A new field, AI Behavioral Science, is rapidly emerging at the intersection of artificial intelligence and behavioral science. This paper, co-authored by researchers from leading institutions including Stanford, MIT, and the University of Michigan (with affiliations noted from organizations like MobLab), introduces the core questions and three reinforcing themes that define this crucial area of study.

As complex AI systems are increasingly shaping human experiences, from influencing decisions on social media to automating tasks in the labor market, understanding and guiding these interactions is vital.


The Three Reinforcing Pillars

 

The field is structured around a mutually reinforcing cycle of themes:

  1. Assess AI Behavior

Behavioral science methods are used to study and design AI. Since AI's code is complex and often proprietary, the goal is to evaluate AI based on its observable behavior.

  • Core Question: What objective or motive is an AI agent implicitly trying to achieve in different scenarios with humans and other AI?

  • Method: Applying diagnostic tools like Turing Tests and "revealed preference" analysis (inferring what objective an agent acts as if it is maximizing) to predict AI behavior.

     

  1. Use AI for Behavioral Science

AI's enhanced computational and processing capabilities are leveraged to transform social and behavioral research.

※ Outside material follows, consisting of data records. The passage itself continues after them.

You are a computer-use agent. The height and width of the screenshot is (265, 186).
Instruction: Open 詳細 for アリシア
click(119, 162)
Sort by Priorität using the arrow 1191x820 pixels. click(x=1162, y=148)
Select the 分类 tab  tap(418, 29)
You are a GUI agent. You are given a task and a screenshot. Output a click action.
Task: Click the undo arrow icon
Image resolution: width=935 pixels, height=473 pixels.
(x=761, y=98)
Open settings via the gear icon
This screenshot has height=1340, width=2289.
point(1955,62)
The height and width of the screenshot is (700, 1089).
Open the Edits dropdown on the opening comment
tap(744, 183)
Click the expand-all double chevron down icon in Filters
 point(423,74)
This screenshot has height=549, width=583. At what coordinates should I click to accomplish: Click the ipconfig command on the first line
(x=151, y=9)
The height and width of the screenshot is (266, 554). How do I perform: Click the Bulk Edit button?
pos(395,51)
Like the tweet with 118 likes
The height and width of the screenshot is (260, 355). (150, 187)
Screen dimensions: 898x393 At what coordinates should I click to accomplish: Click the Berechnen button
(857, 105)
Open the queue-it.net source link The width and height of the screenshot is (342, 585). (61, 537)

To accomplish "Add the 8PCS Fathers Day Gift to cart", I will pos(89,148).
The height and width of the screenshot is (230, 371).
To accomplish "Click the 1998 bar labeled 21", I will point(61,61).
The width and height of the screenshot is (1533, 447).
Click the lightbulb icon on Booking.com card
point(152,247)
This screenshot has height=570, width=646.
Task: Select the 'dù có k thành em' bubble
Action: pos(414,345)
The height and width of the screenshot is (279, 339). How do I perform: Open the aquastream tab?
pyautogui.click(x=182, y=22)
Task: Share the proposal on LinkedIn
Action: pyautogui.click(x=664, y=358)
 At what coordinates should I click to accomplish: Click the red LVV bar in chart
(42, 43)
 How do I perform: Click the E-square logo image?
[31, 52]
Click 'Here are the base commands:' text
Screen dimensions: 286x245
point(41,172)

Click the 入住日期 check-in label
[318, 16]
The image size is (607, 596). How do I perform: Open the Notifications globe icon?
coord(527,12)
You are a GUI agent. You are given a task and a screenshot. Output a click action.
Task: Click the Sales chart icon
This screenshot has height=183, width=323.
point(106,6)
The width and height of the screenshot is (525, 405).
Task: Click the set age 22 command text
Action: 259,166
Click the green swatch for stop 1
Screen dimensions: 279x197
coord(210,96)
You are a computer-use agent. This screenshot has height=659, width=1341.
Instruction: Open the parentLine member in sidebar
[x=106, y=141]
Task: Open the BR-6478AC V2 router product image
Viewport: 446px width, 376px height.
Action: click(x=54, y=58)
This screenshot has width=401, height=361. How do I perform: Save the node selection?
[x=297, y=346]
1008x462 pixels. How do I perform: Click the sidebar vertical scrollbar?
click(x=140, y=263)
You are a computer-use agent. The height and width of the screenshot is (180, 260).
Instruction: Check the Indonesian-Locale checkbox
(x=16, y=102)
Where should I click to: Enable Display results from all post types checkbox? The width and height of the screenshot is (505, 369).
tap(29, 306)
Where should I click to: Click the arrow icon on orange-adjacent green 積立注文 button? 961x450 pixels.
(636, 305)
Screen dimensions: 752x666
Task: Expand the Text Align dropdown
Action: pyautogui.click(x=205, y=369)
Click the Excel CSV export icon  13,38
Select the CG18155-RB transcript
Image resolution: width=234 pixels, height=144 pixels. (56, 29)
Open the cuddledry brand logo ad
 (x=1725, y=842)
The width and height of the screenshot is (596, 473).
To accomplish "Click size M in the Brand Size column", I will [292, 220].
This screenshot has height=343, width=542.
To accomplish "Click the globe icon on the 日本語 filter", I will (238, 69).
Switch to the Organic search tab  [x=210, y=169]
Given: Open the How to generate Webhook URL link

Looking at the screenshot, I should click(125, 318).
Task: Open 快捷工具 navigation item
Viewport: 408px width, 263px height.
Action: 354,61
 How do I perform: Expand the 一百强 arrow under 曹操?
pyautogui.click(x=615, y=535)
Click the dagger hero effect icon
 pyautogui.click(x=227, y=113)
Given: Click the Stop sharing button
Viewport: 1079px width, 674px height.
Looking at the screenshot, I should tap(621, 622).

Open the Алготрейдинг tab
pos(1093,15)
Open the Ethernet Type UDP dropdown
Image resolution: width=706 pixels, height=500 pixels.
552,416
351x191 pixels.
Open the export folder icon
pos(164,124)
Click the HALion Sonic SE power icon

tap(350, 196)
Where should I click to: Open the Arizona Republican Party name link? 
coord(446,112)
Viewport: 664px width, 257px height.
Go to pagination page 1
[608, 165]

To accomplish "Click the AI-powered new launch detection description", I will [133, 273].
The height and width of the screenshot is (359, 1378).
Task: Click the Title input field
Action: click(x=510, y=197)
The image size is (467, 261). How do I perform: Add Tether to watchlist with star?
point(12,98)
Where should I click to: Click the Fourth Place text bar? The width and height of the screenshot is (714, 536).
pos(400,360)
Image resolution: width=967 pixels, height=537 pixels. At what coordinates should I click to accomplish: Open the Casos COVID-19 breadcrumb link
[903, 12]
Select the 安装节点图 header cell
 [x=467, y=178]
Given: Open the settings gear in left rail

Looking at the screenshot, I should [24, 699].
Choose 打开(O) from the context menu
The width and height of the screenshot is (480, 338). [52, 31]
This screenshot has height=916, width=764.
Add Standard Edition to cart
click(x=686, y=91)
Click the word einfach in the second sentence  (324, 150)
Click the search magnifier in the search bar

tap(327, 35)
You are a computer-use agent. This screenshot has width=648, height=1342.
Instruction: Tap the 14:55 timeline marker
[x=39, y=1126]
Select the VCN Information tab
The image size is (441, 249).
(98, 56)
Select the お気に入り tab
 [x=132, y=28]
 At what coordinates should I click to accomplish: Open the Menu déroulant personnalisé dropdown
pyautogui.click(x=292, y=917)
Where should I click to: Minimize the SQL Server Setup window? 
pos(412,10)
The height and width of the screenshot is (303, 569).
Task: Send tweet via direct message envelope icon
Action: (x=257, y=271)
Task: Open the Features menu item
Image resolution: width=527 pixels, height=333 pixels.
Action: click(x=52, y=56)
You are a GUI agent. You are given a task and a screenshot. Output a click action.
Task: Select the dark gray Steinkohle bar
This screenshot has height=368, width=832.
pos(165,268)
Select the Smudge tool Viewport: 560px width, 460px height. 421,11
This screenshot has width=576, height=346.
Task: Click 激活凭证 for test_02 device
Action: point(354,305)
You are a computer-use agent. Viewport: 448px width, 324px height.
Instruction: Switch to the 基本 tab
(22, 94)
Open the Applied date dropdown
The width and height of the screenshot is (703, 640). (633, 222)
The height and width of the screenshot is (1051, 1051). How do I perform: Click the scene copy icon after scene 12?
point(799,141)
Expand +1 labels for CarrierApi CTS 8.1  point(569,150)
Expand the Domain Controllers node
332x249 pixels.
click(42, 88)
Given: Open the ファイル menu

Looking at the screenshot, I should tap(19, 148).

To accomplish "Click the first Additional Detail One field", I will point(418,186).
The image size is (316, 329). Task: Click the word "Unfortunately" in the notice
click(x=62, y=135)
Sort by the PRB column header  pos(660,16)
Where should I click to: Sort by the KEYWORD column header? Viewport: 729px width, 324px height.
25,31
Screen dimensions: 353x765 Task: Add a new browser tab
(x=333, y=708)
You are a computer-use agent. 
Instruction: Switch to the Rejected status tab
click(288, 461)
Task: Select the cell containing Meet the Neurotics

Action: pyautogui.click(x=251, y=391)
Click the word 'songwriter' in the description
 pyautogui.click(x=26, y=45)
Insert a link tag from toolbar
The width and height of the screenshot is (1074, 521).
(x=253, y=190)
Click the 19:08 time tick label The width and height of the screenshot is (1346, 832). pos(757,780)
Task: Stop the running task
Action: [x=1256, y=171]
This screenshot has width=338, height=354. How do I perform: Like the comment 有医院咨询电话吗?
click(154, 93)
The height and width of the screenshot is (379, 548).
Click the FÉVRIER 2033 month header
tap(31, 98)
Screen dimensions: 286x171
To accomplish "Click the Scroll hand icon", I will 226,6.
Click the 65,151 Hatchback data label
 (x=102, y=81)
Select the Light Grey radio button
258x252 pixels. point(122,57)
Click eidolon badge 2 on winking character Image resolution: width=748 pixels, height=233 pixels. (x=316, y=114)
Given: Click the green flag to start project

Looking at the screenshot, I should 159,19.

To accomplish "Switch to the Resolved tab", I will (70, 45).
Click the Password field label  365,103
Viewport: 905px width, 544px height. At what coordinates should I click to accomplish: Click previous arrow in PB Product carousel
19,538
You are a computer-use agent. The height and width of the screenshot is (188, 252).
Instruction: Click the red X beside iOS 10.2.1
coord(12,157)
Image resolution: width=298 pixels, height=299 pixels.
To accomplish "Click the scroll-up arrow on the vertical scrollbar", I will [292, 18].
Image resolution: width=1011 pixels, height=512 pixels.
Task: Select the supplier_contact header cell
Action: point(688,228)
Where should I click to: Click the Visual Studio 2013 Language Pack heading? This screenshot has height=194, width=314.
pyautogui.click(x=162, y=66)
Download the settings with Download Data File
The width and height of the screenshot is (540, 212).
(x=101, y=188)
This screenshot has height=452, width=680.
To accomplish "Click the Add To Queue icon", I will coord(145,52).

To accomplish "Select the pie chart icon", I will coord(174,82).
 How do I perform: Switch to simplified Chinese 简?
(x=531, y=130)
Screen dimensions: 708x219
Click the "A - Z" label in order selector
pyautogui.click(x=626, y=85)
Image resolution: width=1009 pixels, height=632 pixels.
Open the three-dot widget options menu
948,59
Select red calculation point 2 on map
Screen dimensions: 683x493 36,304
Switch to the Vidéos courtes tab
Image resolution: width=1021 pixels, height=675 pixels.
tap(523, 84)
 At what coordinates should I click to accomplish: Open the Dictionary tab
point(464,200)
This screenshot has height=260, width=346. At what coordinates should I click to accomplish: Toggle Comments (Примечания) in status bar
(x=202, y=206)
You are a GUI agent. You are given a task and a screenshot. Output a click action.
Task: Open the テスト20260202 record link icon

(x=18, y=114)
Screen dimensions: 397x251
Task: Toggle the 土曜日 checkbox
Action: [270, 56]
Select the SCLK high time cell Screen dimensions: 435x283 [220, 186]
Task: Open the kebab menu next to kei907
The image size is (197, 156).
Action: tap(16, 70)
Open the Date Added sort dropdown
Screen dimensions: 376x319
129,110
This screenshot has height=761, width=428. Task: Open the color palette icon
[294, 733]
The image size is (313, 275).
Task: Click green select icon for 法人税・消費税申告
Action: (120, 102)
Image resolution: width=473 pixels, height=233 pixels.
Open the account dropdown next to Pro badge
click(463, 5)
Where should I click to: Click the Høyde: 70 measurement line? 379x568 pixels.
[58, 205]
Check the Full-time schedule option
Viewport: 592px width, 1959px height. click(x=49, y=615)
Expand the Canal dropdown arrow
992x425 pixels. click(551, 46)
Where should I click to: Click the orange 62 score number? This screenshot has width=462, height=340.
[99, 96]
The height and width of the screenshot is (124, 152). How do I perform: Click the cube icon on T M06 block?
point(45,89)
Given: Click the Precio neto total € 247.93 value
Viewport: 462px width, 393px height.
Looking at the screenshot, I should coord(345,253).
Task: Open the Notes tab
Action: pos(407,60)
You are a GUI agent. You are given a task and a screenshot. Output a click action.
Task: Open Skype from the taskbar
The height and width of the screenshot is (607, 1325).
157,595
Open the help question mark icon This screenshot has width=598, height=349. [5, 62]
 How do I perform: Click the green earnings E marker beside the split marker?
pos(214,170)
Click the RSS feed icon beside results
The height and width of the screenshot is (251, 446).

  • Core Question: How can AI be used to better understand, model, and analyze complex human decision-making processes and behaviors?

  • Method: Simulating individuals, groups, or entire social systems at new scales; analyzing massive amounts of qualitative data (text, video); and creating digital proxies of humans to conduct rich social and behavioral experiments in silico.

     

  1. Understand AI-Human Interactions

This theme focuses on the complex and layered new systems created when humans and AI interact.

  • Core Question: How does AI influence human behavior, and how do both AI and humans change their beliefs and behaviors when interacting with each other?

  • Significance: Understanding how AI systems change human knowledge, behavior, and the shifting economy (e.g., jobs being augmented or displaced) is vital for steering these interactions toward positive social outcomes.

     

The convergence of these three areas is essential for developing methods to better predict how AI will behave, guide its design for human and social welfare, and predict and manage the societal impact of this technological revolution.